Una nube di particelle potrebbe raggiungere la Terra il 23 Settembre, un colpo "di striscio" potrebbe innescare tempeste geomagnetiche di classe G1

MeteoWeb

Un filamento scuro di magnetismo è esploso nell’emisfero sud del Sole il 19 settembre.
Gli analisti della National Oceanic and Atmospheric Administration (NOAA) affermano che la nube di particelle emessa potrebbe raggiungere la Terra il 23 Settembre sotto forma di debole espulsione di massa coronale (CME).
Un probabile colpo “di striscio” potrebbe innescare tempeste geomagnetiche di classe G1 (debole, su una scala che va da 1 a 5).

Che cos’è un filamento

I filamenti sono lunghe strutture sottili che si estendono sulla superficie della stella, regioni di gas molto densi e “freddi” che si formano a causa degli intensi campi magnetici solari e appaiono scure proprio perché sono più fredde delle regioni circostanti.
Queste particolari strutture molto allungate occasionalmente possono provocare anche eruzioni di materiale solare nello Spazio.

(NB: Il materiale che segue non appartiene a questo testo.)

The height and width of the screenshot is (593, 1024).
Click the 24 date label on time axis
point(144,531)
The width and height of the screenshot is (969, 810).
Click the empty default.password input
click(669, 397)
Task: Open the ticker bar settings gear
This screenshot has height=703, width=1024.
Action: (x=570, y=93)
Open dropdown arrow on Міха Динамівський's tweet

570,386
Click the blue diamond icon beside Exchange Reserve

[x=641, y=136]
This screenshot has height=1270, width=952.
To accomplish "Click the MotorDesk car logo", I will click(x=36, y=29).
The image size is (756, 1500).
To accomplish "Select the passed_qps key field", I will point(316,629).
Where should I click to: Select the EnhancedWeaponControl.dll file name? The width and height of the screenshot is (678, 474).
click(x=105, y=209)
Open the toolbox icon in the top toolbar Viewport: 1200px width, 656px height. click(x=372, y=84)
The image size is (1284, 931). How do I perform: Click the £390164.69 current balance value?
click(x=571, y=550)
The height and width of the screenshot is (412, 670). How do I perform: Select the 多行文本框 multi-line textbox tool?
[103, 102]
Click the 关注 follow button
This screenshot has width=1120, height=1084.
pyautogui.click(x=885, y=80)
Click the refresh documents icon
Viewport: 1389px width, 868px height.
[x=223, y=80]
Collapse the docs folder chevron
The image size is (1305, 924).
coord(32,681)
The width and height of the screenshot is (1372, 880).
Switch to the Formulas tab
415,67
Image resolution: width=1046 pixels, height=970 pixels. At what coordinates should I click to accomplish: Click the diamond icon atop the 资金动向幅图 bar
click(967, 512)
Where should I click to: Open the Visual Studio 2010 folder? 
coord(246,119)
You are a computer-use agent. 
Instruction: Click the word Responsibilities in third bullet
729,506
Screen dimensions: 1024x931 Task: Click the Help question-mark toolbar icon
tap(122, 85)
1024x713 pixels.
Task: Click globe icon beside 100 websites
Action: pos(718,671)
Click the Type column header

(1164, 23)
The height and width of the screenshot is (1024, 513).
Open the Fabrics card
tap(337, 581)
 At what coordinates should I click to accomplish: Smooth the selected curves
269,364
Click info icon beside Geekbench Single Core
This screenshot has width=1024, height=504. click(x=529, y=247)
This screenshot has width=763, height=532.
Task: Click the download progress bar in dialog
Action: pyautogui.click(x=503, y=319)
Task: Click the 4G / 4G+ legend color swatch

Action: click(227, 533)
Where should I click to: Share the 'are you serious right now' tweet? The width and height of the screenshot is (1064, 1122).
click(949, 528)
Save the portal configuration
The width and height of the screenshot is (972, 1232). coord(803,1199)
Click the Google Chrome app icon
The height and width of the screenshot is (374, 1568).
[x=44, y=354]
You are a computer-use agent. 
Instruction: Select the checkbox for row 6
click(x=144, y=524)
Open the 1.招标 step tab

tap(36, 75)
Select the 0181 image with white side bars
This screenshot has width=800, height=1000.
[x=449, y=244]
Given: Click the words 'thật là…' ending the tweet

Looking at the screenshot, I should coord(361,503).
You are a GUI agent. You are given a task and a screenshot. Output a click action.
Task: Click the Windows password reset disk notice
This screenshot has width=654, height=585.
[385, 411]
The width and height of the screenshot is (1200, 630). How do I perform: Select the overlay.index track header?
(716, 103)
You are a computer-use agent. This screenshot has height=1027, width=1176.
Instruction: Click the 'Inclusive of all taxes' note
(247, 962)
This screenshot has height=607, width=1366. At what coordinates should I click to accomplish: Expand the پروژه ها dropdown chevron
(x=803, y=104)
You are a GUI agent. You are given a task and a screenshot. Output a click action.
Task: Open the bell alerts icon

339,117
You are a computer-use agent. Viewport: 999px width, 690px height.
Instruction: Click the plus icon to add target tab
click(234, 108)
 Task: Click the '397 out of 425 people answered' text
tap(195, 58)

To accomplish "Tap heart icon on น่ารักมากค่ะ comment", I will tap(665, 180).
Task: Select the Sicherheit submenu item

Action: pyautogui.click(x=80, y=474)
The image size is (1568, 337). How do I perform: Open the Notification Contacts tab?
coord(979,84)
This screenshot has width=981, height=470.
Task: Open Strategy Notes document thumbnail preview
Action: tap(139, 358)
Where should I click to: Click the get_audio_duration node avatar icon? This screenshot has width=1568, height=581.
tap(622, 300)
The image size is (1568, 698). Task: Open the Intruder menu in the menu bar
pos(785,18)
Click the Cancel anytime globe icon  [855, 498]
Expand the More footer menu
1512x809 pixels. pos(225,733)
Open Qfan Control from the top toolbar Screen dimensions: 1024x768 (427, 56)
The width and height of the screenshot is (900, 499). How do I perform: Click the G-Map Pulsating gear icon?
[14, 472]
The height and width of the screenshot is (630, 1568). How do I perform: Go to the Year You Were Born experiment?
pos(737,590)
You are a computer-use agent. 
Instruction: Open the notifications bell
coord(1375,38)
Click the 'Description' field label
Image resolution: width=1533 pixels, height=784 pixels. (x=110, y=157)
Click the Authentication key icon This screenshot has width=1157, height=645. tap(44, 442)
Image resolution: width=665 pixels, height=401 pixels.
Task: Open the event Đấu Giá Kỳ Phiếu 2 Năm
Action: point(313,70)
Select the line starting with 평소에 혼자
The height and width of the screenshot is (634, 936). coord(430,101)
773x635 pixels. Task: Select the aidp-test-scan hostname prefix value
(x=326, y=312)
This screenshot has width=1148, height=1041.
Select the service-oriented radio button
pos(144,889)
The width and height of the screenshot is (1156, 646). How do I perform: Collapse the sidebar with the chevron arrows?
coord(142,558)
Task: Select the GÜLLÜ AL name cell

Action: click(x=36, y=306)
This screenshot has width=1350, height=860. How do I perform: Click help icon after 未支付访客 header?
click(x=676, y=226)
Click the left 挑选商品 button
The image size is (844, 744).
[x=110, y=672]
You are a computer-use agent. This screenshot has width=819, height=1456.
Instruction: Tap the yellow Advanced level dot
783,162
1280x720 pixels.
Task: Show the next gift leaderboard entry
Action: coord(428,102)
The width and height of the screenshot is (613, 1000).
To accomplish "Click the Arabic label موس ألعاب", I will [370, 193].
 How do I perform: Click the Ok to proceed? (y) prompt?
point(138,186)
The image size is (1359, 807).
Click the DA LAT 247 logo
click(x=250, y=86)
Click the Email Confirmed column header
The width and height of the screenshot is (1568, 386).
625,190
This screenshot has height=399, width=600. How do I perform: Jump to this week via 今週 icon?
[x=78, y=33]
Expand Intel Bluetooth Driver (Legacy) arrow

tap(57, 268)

Cos’è un’espulsione di massa coronale

Un’espulsione di massa coronale (CME, acronimo dell’inglese coronal mass ejection) è un’espulsione di materiale dalla corona solare. Il materiale espulso, sotto forma di plasma, è costituito principalmente da elettroni e protoni: quando questa nube raggiunge la Terra può disturbare la sua magnetosfera.

Cos’è una tempesta geomagnetica

Quando sul Sole si verificano fenomeni di attività improvvisa e violenta, come i brillamenti, vengono emesse grandi quantità di particelle ad alta energia che viaggiano velocemente nello Spazio, a volte scagliate in direzione della Terra: questa corrente di particelle viene frenata e deviata dal campo magnetico terrestre, che a sua volta ne viene disturbato e distorto.
Quando avviene questo “impatto” la magnetosfera terrestre (la regione attorno alla Terra pervasa dall’azione del suo campo magnetico) subisce un forte contraccolpo che può causare blackout temporanei nelle reti elettriche o nei sistemi satellitari di comunicazioni. Alle tempeste geomagnetiche è anche associato il ben noto fenomeno delle aurore polari.